Gather every line of the material below that contains the string "height" and copy each such line in full.

>> start Data shown

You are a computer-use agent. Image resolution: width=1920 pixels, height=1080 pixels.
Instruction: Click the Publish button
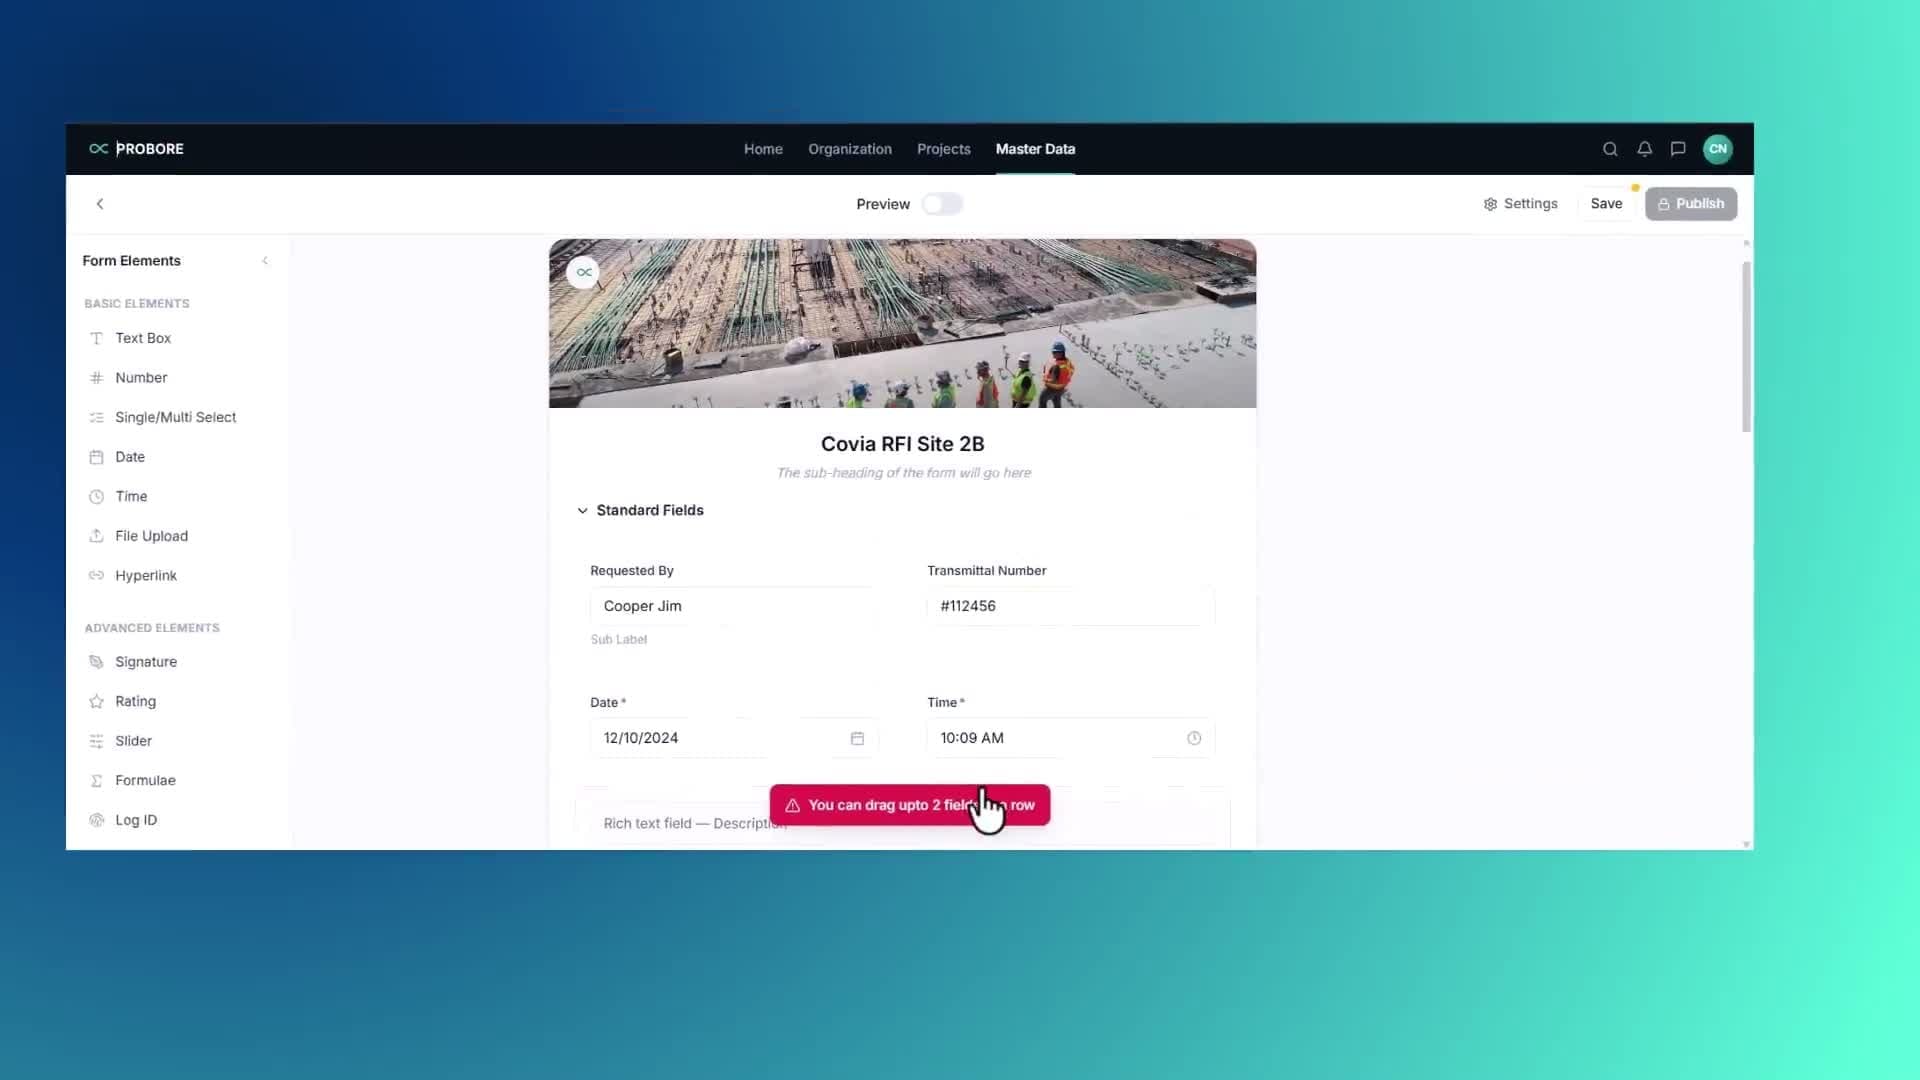(1691, 204)
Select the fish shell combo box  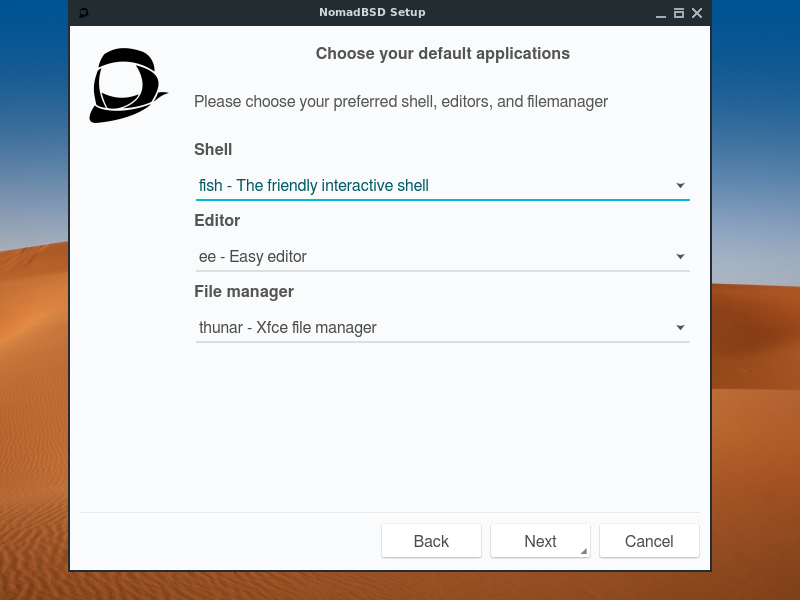tap(443, 186)
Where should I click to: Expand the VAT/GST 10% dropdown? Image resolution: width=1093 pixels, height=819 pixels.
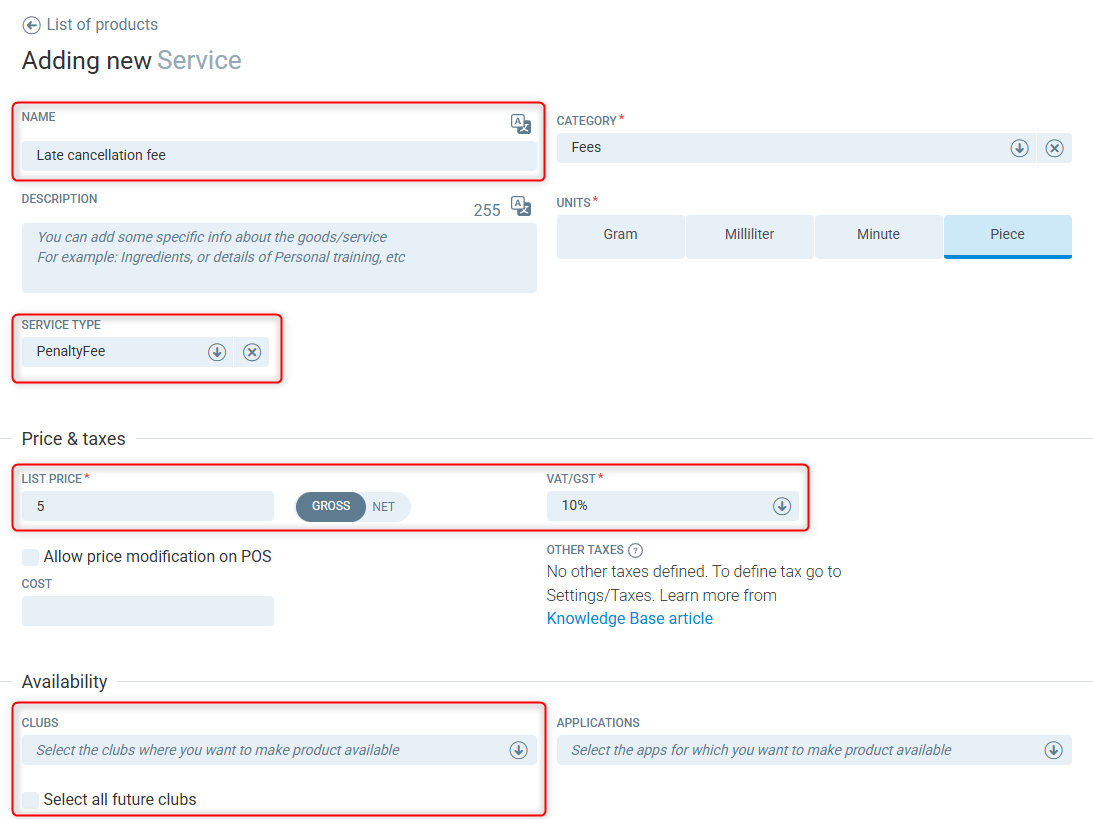coord(782,506)
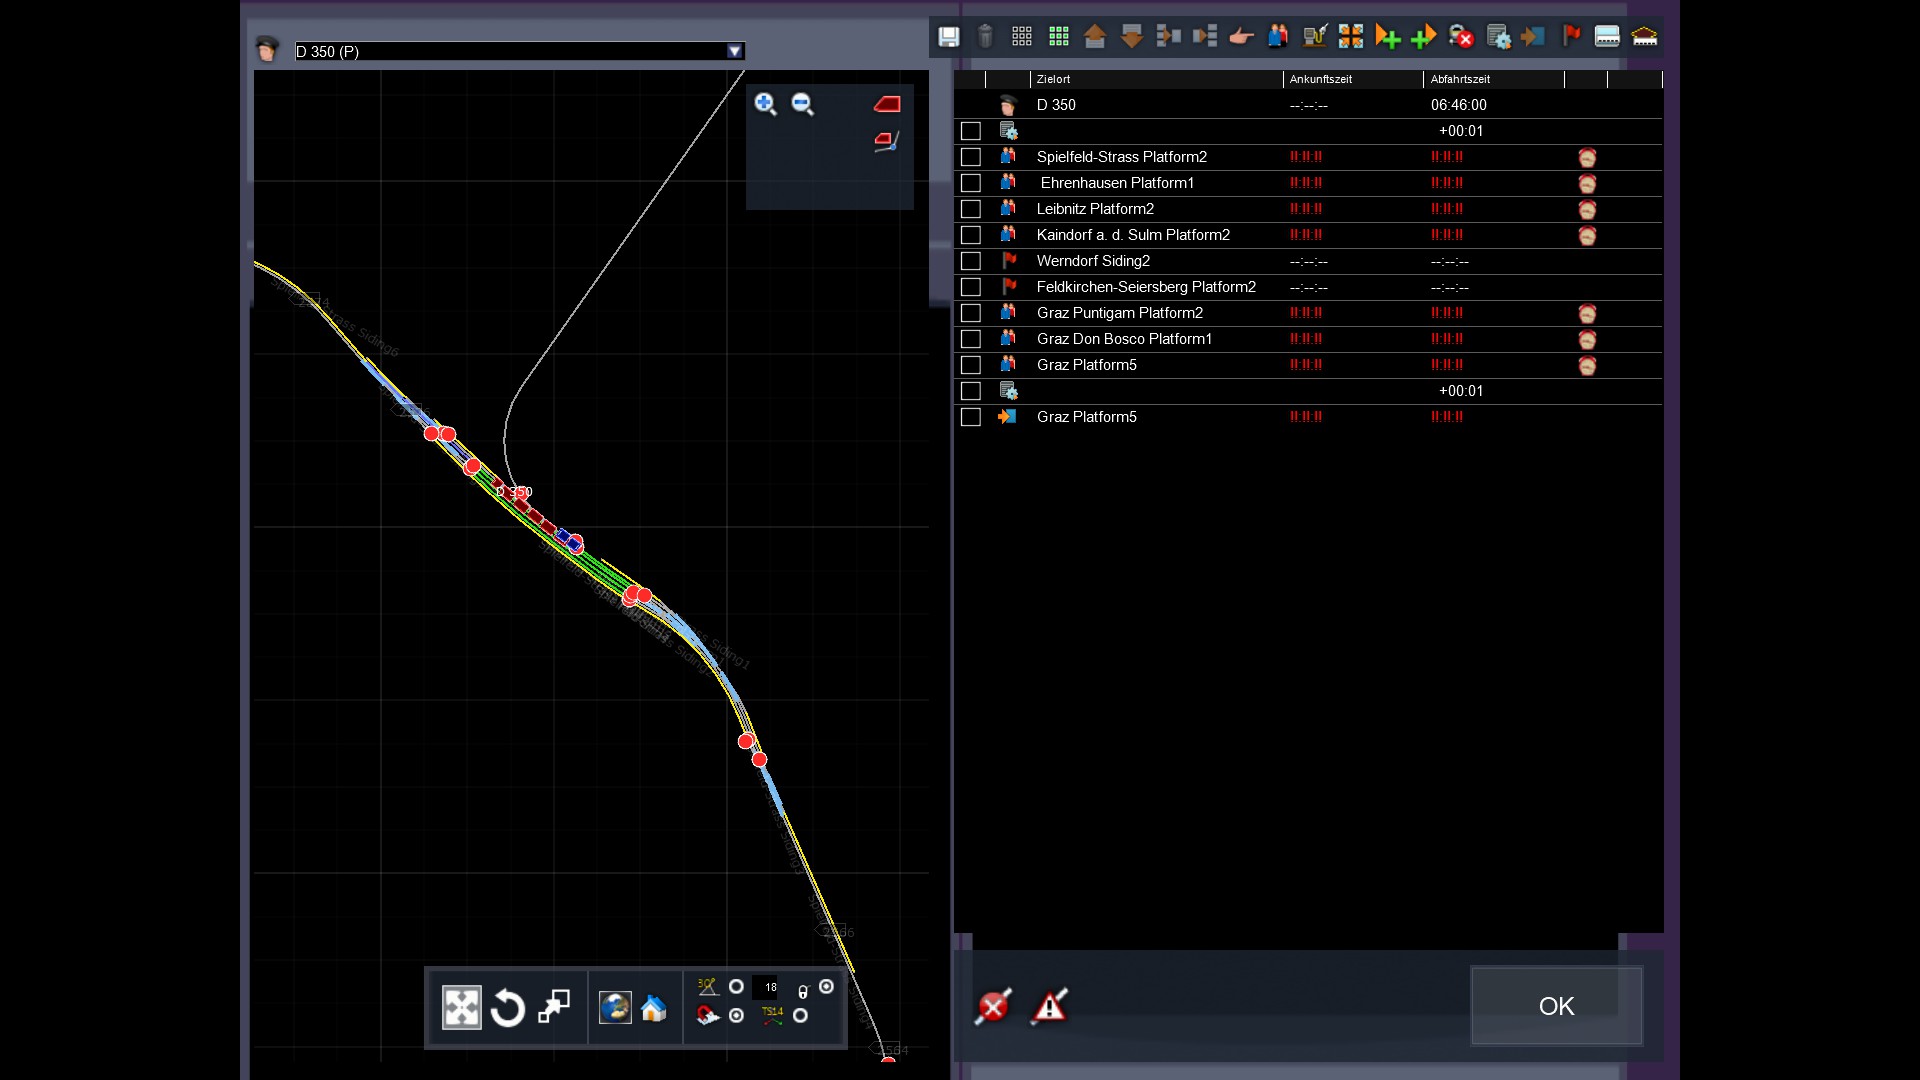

>> end Data shown

Solution to the exercise.
You are a computer-use agent. Image resolution: width=1920 pixels, height=1080 pixels.
Where should I click to: Expand the VAT/GST 10% dropdown? Image resolution: width=1093 pixels, height=819 pixels.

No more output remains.